The public sector, when it does function appropriately, appears to support the core of the quality that will be required for the future—both for control and reducing morbidity and mortality, and ultimately for the work required for malaria elimination. Country programmes and the wider malaria community have spent substantial time and energy getting National Malaria Strategic Plans, Global Fund Concept Notes, and US-President’s Malaria Initiative Malaria Operational Plans to systematically address quality case management as a core element of the work. Yet, these programmes (and the donor supporters) seem all too willing to accept the questionable quality in the private sector, as well as their inability to regulate or control the products and services in this sector. In the original WHO-led Malaria Eradication Programme of the 1950s and 1960s, they noted clearly that when countries reached pre-elimination and the “elimination end-game”, they should withdraw all anti-malarial drugs from the private sector so that the elimination programme could manage and control all diagnosis, treatment, reporting and case investigations. One can see why that was done; but in today’s world where value is placed on the balance and collaboration between public and private sector, further efforts are required to assure quality diagnosis and treatment of cases in both sectors as well as specifically supporting the public sector responsibility for complete case reporting and further case investigation and transmission containment.

It is notable that the original decisions that led to the introduction of a new first-line approach for malaria treatment—using ACT—established an evolving concern regarding malaria parasite resistance to available drugs. As a consequence, we have a global plan to combat anti-malarial drug resistance from the WHO and Roll Back Malaria Partnership [11], with regular updates [12], and a world-wide antimalarial resistance network (WWARN): http://www.wwarn.org/about-us/malaria-drug-resistance. Additionally, the critical multi-donor-supported Medicines for Malaria Venture is tasked with developing new drugs attending to target product profiles that anticipate their role and use in the future, including the means of reducing the risk of developing resistance.
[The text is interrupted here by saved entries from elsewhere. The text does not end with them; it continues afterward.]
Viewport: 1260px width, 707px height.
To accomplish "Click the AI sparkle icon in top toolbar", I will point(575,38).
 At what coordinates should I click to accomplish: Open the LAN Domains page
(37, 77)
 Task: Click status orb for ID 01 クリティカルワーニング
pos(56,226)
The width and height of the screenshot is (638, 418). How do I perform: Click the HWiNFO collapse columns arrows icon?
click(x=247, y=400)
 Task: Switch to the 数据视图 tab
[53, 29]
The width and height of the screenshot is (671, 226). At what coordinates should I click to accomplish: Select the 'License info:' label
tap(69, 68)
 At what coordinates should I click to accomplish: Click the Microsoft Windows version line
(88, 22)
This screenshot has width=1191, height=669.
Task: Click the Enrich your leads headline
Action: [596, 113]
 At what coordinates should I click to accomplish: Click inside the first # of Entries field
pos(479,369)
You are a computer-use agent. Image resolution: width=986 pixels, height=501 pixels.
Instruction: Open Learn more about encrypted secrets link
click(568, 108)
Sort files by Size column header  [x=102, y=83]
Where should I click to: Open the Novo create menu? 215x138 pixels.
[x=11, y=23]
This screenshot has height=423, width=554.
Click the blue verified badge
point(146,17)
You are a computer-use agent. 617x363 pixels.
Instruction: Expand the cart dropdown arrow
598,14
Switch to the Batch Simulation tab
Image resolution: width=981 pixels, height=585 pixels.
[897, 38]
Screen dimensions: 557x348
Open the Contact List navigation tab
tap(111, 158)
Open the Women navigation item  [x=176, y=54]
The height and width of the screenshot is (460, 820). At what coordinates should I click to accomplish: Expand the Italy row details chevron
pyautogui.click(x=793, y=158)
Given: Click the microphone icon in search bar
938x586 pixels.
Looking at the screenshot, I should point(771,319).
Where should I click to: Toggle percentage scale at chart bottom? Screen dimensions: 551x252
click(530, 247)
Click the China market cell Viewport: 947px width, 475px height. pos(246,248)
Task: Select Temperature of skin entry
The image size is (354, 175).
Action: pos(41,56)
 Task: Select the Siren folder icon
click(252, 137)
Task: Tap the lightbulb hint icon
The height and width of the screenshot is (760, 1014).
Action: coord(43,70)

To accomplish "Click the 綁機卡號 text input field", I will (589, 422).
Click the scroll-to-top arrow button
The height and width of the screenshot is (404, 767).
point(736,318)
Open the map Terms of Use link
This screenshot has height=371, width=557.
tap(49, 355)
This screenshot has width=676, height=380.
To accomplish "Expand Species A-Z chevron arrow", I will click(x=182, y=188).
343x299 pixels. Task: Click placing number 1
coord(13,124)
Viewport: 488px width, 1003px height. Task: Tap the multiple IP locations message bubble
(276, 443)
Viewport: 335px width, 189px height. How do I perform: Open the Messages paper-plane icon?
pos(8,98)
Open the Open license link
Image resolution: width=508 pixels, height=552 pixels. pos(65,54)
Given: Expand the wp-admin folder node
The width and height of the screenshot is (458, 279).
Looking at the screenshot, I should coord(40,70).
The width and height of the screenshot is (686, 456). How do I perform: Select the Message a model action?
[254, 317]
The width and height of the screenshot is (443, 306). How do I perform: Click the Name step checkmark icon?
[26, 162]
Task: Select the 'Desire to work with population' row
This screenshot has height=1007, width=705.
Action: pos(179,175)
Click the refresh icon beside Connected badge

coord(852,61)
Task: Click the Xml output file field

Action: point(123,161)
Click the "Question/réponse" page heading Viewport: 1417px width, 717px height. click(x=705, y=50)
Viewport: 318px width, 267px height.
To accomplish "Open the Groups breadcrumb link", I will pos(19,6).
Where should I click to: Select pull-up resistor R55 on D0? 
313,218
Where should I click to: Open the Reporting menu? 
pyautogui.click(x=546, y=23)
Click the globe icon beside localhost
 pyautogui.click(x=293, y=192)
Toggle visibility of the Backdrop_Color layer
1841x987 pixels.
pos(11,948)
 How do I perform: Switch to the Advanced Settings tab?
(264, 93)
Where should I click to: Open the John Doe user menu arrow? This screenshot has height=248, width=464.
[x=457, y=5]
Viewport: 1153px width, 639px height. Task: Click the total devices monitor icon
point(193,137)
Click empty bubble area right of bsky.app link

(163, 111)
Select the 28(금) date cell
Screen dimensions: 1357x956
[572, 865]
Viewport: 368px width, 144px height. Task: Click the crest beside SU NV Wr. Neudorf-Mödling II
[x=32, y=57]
The malaria community’s efforts to fend off anti-malarial drug resistance is laudable and will be required for the future as resistance will certainly evolve. However, the data presented in this series should make us recognize that a commensurate investment is required to systematically assure quality diagnostics and quality drugs are available and accessible wherever malaria is transmitted. It may be time to develop “target delivery profiles” that bring the same rigour to the delivery systems that are demanded from the diagnostics and drug research and development community. Such attention to quality and rigour will likely save additional lives and reduce infections and transmission at the same time that it will actually help with the future durability of drug efficacy.